- [WRITTEN TASK]:
Copy the records from the line containing "Where should I click to: Click the Jun" through the end of the records, including both ends and the requests, and offset every coordinate in the answers by adding 29.

- [PROVIDED DATA]:
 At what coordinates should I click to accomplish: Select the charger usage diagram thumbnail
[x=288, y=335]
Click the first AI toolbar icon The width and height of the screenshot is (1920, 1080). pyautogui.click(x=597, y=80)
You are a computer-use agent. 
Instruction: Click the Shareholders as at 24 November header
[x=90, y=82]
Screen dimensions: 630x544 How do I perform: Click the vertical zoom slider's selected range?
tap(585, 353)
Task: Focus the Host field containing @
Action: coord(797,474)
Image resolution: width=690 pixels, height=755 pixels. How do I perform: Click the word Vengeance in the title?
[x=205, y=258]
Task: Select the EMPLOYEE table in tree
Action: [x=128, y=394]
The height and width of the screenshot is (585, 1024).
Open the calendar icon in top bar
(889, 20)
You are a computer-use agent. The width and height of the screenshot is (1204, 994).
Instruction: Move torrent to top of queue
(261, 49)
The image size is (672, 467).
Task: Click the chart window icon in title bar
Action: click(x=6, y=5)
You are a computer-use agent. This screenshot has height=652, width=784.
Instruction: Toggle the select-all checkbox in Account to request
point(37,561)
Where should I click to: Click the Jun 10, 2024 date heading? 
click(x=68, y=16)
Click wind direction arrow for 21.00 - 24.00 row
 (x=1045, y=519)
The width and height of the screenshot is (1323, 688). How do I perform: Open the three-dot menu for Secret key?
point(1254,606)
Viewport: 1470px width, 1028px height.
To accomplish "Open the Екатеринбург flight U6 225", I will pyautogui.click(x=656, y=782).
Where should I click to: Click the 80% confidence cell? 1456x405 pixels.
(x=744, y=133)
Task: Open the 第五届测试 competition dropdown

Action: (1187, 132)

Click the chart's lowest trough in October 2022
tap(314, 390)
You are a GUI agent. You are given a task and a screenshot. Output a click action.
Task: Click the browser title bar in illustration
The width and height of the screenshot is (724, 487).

- [TASK RESPONSE]:
Where should I click to: Click the Jun 10, 2024 date heading? 
click(x=97, y=45)
Click wind direction arrow for 21.00 - 24.00 row
 (x=1074, y=548)
The width and height of the screenshot is (1323, 688). How do I perform: Open the three-dot menu for Secret key?
point(1283,635)
Viewport: 1470px width, 1028px height.
To accomplish "Open the Екатеринбург flight U6 225", I will pyautogui.click(x=685, y=811).
Where should I click to: Click the 80% confidence cell? 1456x405 pixels.
(x=773, y=162)
Task: Open the 第五届测试 competition dropdown

Action: (1216, 161)

Click the chart's lowest trough in October 2022
tap(343, 419)
You are a GUI agent. You are given a task and a screenshot. Output a click action.
Task: Click the browser title bar in illustration
The width and height of the screenshot is (724, 487).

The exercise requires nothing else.